A medida foi publicada na última sexta-feira (29) por meio de portarias do Ministério da Integração e do Desenvolvimento Regional (MIDR) e permite que as prefeituras solicitem recursos federais para ações de defesa civil por meio do Sistema Integrado de Informações sobre Desastres (S2iD).
A situação preocupa ainda mais porque não há expectativa de chuvas expressivas para os próximos dias. Segundo a meteorologista Estael Sias, o mês de maio já foi marcado por precipitações muito abaixo da média em grande parte do interior do Nordeste, incluindo áreas da Paraíba e da região do Matopiba.
"Nós tivemos praticamente um mês inteiro de pouca chuva e, olhando para esta semana, praticamente não há previsão de chuva significativa. Aparecem volumes entre 2 e 5 milímetros em cinco dias, o que realmente não faz tanta diferença", explicou.
A escassez de chuvas tem comprometido o desenvolvimento das lavouras, reduzido drasticamente a disponibilidade de pastagens, diminuído os níveis dos açudes e afetado diretamente a produção leiteira e a subsistência de milhares de famílias que dependem da agricultura e da pecuária.
Paraíba lidera decretos por seca no Brasil
A gravidade da situação hídrica no estado foi evidenciada por um levantamento da Confederação Nacional de Municípios (CNM). De acordo com o estudo "Panorama dos Desastres no Brasil", que analisou o período entre 2013 e 2025, a Paraíba ocupa o primeiro lugar no ranking nacional de decretos relacionados à seca e à estiagem.

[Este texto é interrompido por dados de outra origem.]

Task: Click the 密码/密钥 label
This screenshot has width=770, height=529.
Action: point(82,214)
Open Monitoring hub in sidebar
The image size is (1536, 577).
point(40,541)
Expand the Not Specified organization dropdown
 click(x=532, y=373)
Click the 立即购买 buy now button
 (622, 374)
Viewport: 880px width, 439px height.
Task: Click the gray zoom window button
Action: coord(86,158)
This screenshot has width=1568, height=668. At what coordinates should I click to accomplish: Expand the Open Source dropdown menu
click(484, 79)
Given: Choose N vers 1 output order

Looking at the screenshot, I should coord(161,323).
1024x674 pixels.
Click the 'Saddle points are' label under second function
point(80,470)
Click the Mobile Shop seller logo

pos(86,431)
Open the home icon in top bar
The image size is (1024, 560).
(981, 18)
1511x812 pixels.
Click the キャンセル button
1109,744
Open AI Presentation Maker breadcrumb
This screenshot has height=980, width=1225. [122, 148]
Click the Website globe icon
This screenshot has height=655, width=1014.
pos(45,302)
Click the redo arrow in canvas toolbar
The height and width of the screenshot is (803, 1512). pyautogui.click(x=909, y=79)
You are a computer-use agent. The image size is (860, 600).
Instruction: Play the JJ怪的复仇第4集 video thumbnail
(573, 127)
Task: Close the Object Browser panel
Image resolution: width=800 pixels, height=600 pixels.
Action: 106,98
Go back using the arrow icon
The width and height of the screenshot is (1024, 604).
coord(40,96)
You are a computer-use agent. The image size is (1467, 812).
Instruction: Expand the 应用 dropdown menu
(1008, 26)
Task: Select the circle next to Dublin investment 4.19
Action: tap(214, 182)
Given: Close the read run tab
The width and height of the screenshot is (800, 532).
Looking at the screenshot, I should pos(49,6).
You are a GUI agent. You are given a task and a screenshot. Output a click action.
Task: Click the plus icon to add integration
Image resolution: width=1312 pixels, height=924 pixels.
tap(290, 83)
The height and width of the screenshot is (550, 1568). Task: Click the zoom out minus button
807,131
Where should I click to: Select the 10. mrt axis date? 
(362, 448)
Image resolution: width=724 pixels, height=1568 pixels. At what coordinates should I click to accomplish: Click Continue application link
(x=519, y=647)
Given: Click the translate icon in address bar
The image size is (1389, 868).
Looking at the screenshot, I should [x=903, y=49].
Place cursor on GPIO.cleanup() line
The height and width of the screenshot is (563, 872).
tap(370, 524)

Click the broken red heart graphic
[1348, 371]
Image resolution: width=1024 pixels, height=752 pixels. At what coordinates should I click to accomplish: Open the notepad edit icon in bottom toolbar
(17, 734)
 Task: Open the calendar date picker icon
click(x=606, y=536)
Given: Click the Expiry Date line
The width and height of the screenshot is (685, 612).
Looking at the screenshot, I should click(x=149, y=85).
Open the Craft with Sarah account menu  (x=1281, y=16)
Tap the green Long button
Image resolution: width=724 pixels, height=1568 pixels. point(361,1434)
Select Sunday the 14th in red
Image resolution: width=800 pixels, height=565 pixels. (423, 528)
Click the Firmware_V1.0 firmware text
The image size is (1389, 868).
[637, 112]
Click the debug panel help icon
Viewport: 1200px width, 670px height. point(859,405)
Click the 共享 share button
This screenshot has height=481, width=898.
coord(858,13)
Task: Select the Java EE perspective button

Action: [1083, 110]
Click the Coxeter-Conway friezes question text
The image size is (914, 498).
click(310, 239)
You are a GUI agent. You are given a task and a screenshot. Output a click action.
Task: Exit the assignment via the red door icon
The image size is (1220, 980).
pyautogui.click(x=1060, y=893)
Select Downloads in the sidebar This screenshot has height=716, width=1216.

Ao todo, foram registrados 4.664 decretos de Situação de Emergência ou Estado de Calamidade Pública provocados pela falta de chuvas. O número coloca o estado isoladamente na liderança nacional e demonstra a recorrência dos eventos climáticos extremos no semiárido nordestino.
Além dos impactos sociais, a crise hídrica também gera prejuízos econômicos significativos. Segundo o levantamento, as perdas acumuladas na Paraíba chegaram a R$ 65,4 bilhões no período analisado, afetando tanto o setor público quanto as atividades produtivas.
"A tendência realmente é de um ano de grandes desafios para o produtor do interior do Nordeste. A chuva chega com dificuldade a essas áreas produtoras e o quadro de escassez de chuva vai prosseguir nesta semana", destacou Estael Sias.
Governo estadual prepara ações
Diante da perspectiva de agravamento dos efeitos da estiagem nos próximos meses, o Governo da Paraíba já anunciou medidas voltadas ao setor agropecuário. Entre as ações estão a aquisição de farelo de soja subsidiado e a compra de alimentos volumosos para complementar
Outra preocupação do governo estadual é garantir a alimentação animal durante os meses mais secos do ano. Além da compra de farelo de soja, o Estado também pretende adquirir alimentos volumosos para atender os pecuaristas.
Para os produtores rurais paraibanos, a expectativa é de que as medidas ajudem a reduzir os impactos de uma estiagem que já compromete lavouras, pastagens e reservatórios de água em diversas regiões do estado.